== TASK INSTRUCTIONS ==
Reproduce the material verbatim, from the line containing "關於WAttention (264, 28)" down through the end of the material, including both of those ends.

-- start AVAILABLE RECORDS --

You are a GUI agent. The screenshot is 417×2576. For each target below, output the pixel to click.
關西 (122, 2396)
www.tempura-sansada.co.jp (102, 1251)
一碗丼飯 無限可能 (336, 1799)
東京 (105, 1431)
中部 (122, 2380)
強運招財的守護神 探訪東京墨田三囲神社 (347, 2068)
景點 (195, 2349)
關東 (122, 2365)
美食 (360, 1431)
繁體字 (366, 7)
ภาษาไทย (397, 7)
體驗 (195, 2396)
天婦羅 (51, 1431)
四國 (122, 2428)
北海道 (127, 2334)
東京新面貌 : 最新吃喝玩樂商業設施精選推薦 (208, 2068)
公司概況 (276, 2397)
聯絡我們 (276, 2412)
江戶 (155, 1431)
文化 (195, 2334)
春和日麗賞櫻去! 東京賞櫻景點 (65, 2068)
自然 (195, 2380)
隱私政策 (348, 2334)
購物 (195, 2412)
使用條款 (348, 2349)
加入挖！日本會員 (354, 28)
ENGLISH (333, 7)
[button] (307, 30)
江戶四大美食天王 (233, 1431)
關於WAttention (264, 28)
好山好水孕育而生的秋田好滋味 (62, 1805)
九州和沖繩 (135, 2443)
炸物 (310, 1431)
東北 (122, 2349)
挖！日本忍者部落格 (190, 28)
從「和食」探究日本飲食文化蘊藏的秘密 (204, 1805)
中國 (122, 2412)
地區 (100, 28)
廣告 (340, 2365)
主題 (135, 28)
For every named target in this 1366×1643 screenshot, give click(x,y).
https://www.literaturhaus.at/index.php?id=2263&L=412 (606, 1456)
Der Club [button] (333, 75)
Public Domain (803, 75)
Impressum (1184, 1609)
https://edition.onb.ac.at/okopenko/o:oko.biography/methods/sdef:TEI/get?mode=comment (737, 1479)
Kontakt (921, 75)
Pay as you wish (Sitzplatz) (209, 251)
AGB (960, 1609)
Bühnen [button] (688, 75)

-- end AVAILABLE RECORDS --

== FINISHED EXERCISE ==
關於WAttention (264, 28)
好山好水孕育而生的秋田好滋味 (62, 1805)
九州和沖繩 (135, 2443)
炸物 (310, 1431)
東北 (122, 2349)
挖！日本忍者部落格 (190, 28)
從「和食」探究日本飲食文化蘊藏的秘密 (204, 1805)
中國 (122, 2412)
地區 (100, 28)
廣告 (340, 2365)
主題 (135, 28)
For every named target in this 1366×1643 screenshot, give click(x,y).
https://www.literaturhaus.at/index.php?id=2263&L=412 (606, 1456)
Der Club [button] (333, 75)
Public Domain (803, 75)
Impressum (1184, 1609)
https://edition.onb.ac.at/okopenko/o:oko.biography/methods/sdef:TEI/get?mode=comment (737, 1479)
Kontakt (921, 75)
Pay as you wish (Sitzplatz) (209, 251)
AGB (960, 1609)
Bühnen [button] (688, 75)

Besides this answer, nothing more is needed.